On Wed, Oct 7, 2009 at 11:58 AM, Igor R
Hello,
I try to accomplish the subj with help of boost's utf8_codecvt_facet. I based my code on this example: http://www.boost.org/doc/libs/1_40_0/libs/serialization/doc/codecvt.html . The only difference is that my utf8 text resides in std::string:
#include <sstream> #include <iostream> #include "boost/archive/detail/utf8_codecvt_facet.hpp" // link with boost/libs/serialization/src/utf8_codecvt_facet.cpp
int main() { std::string utf; utf.resize(11); // hardcode some utf8 text utf[0] = 0xd7; utf[1] = 0x90; utf[2] = 0xd7; utf[3] = 0x99; utf[4] = 0xd7; utf[5] = 0x92; utf[6] = 0xd7; utf[7] = 0x95; utf[8] = 0xd7; utf[9] = 0xa8; utf[10] = 0x0; std::locale old_locale; std::locale utf8_locale(old_locale, new boost::archive::detail::utf8_codecvt_facet()); std::locale::global(utf8_locale); std::stringstream in; in.imbue(utf8_locale); in.str(utf); std::wstringstream out; out << in; std::wcout << out.str() << std::endl; }
The above code doesn't work: "out" buffer doesn't contain correct unicode interpretation of the string.

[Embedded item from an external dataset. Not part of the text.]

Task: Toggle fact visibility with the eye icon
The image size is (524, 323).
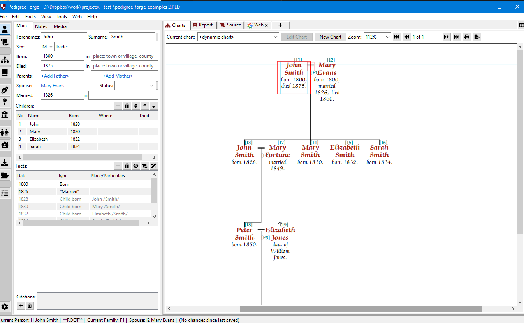Action: coord(136,166)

Actually, all i want is a c++ equivalent to the following WinAPI:
#include "windows.h" int main() { std::string utf; utf.resize(11); // hardcode some utf8 text utf[0] = 0xd7; utf[1] = 0x90; utf[2] = 0xd7; utf[3] = 0x99; utf[4] = 0xd7; utf[5] = 0x92; utf[6] = 0xd7; utf[7] = 0x95; utf[8] = 0xd7; utf[9] = 0xa8; utf[10] = 0x0; wchar_t outBuff[11]; MultiByteToWideChar(CP_UTF8, 0, utf.c_str(), -1, outBuff, 10); }
...which works well.
Any idea would be greatly appreciated!
Er... I thought UTF8 *is* a form of Unicode? Looks like you are trying to convert UTF8 to UTF16, for what reason?